Provided records:
--- --- ---

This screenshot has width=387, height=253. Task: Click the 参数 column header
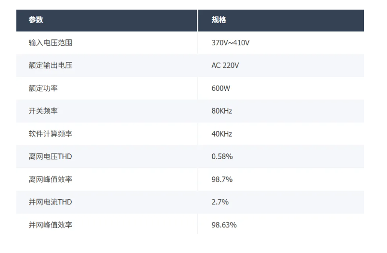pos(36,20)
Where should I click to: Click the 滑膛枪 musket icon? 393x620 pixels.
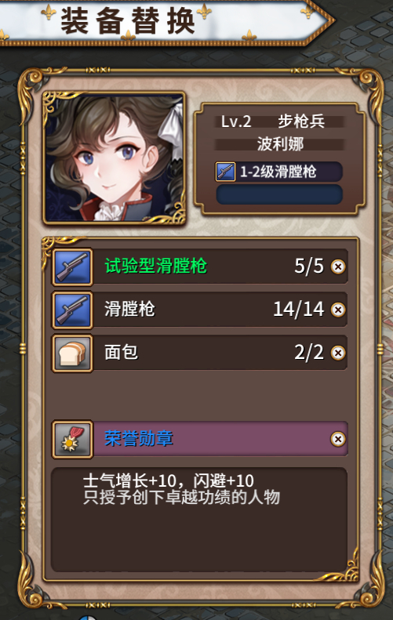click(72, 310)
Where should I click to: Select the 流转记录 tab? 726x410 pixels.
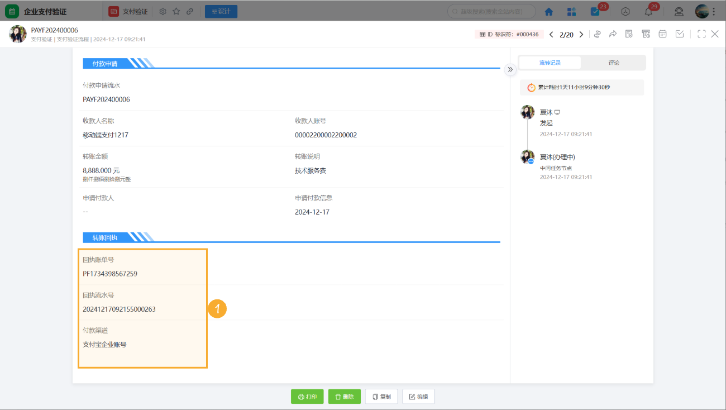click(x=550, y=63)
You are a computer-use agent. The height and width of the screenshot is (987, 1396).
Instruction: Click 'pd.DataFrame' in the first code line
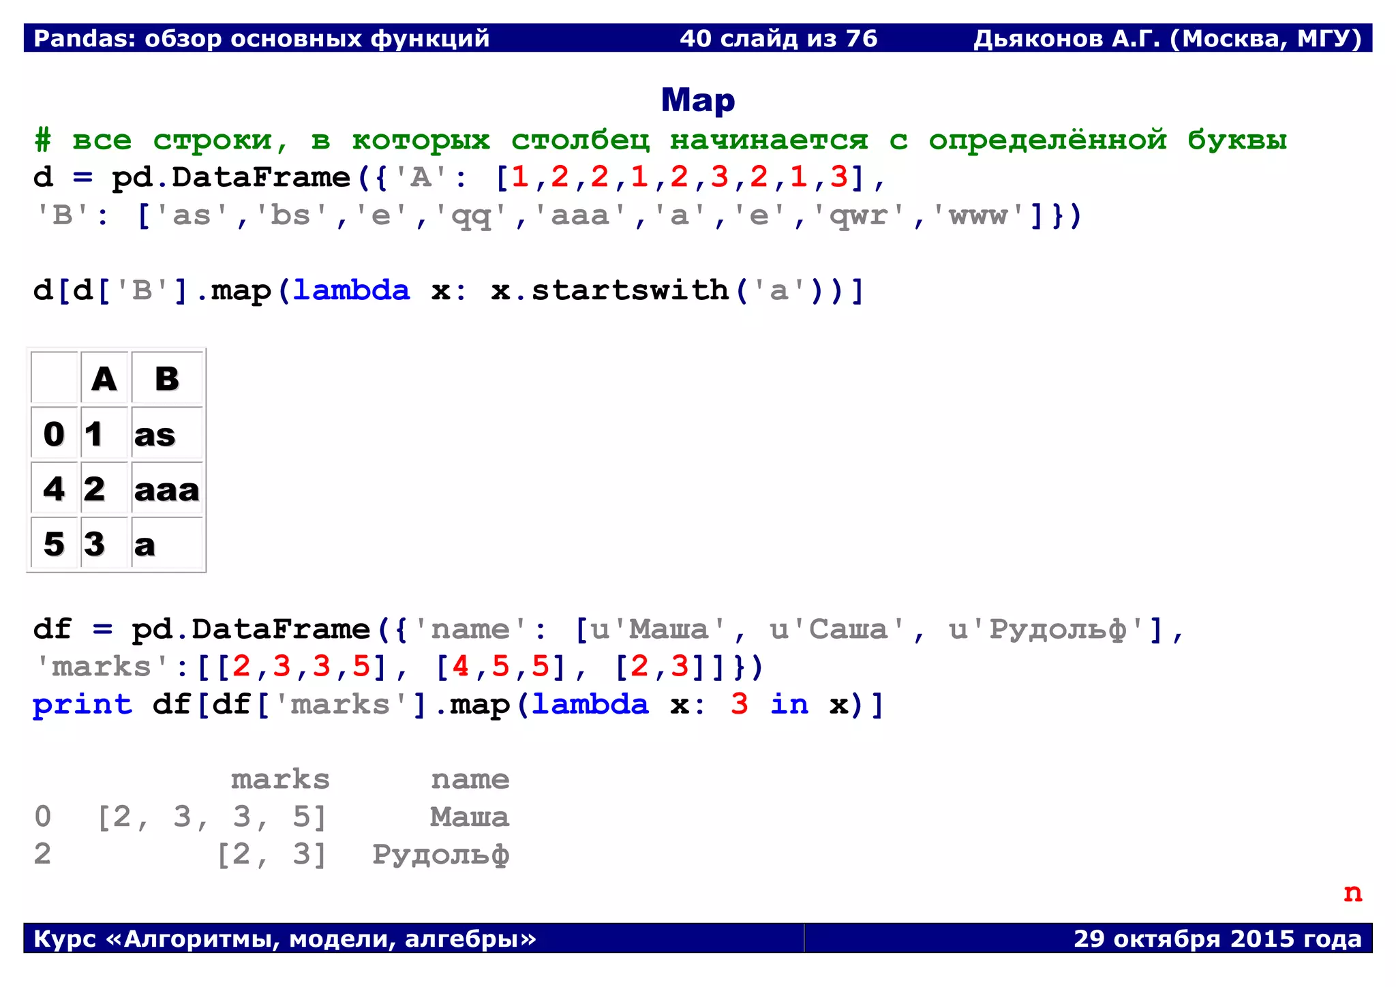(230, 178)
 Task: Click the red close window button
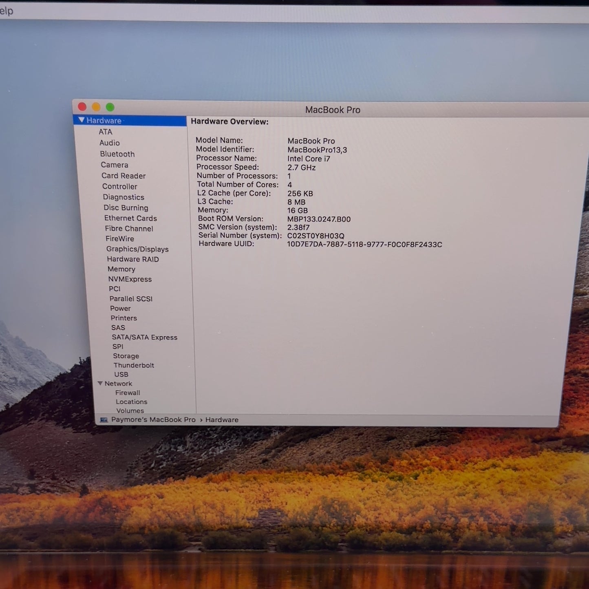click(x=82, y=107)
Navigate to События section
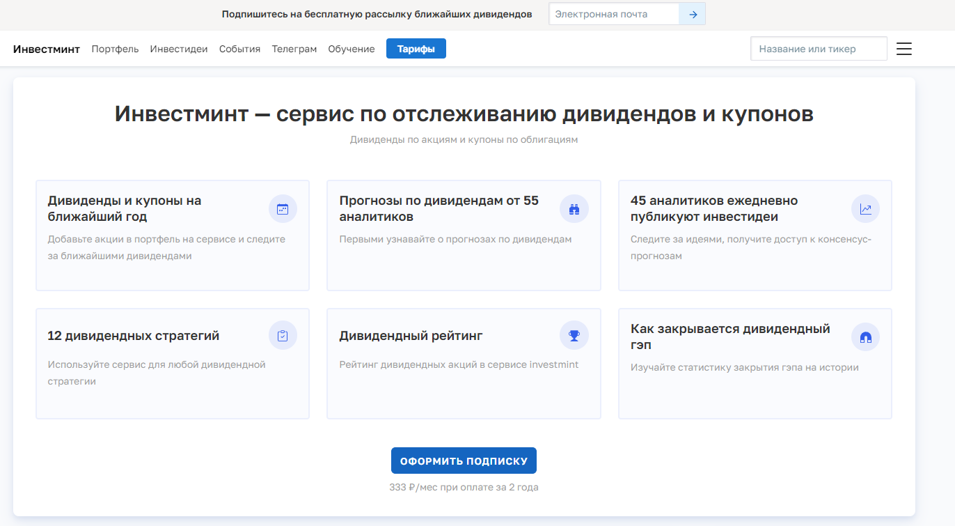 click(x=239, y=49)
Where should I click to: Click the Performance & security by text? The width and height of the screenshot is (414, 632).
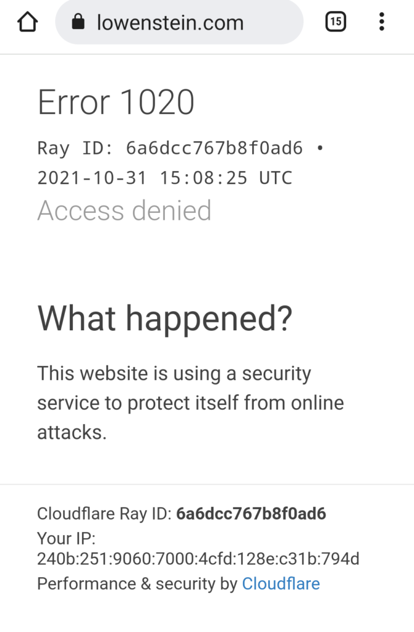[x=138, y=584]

--- --- ---

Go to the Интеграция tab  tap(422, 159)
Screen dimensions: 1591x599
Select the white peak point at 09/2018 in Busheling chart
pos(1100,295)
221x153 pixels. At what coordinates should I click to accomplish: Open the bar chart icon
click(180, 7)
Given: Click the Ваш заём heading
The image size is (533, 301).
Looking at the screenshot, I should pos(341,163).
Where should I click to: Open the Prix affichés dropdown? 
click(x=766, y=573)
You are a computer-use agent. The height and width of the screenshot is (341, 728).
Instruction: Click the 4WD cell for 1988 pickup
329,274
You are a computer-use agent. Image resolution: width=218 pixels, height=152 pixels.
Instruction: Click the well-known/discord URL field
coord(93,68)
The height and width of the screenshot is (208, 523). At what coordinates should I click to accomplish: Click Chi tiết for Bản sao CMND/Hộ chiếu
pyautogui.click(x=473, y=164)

--- --- ---

To be done: Could you give the rows from the line containing "Where should I click to: Click the Performance" through the line containing "[x=138, y=584]", inclusive, again with "security" swapped for "privacy" and nothing else changed, leaving out the pictures?

Exercise response:
Where should I click to: Click the Performance & privacy by text? The width and height of the screenshot is (414, 632).
[x=138, y=584]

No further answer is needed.